Avoyer of Fribourg
- In office 1540–1562

Burgomaster of Fribourg
- In office 1534–1537

Personal details
- Born: c. 1506 Fribourg, Old Swiss Confederacy
- Died: 8 April 1567 Fribourg
- Spouses: Isabelle Gruyère; Marguerite Alex;
- Parent(s): Hans Gaudion alias Mestraul Agnès (Anne) Musard

= Petermann Amman =

16th-century Swiss magistrate

Petermann Amman (also Ammann; c. 1506 – 8 April 1567) was a Swiss magistrate who served as Avoyer of Fribourg on multiple occasions between 1540 and 1562. He was the first member of his family to use the name Amman exclusively.

== Biography ==
Petermann Amman was born around 1506, the son of Hans Gaudion alias Mestraul and Agnès (Anne) Musard. He married twice: first to Isabelle Gruyère, granddaughter of Guillaume, the chancellor, and second to Marguerite Alex, daughter of Antoine.

Amman served as clerk of the court before beginning his political career. He was a member of the Council of Two Hundred (1526–1529), the Council of Sixty (1530–1531), and the Small Council (1531–1540). He served as Burgomaster from 1534 to 1537, and was elected Avoyer on several occasions between 1540 and 1562. He also served as Bailiff of Planfayon during two terms: 1543–1546 and 1549–1552.
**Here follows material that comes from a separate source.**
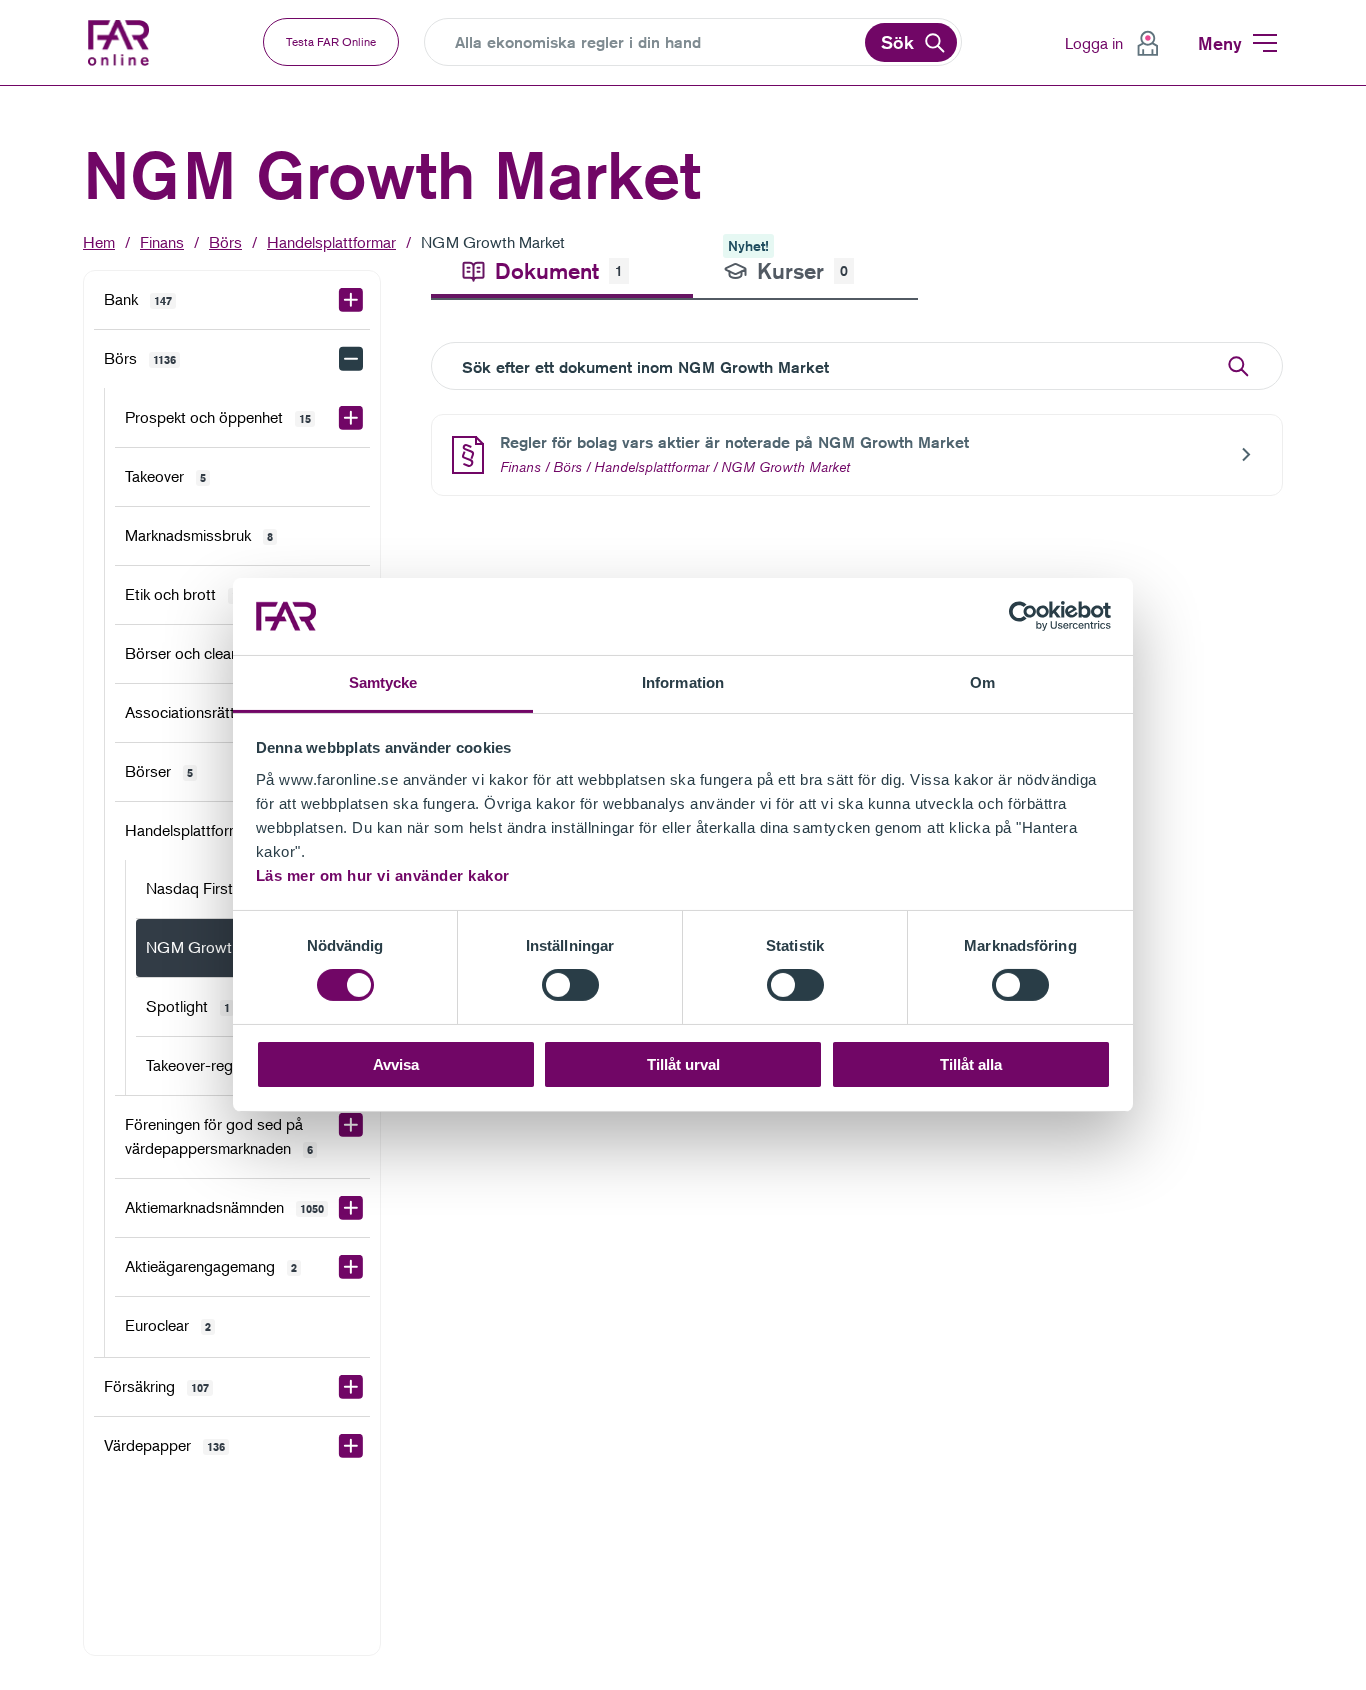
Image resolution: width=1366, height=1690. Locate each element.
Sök (897, 42)
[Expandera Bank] (351, 300)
In 1541, Amman received letters of nobility from Charles V, Holy Roman Emperor. That same year, he became lord of Vuissens (which he sold in 1566) and co-lord of Démoret. He was sent twice to Henry II of France to defend the financial interests of Count Michel de Gruyère, whose bankruptcy resulted in financial losses for Amman.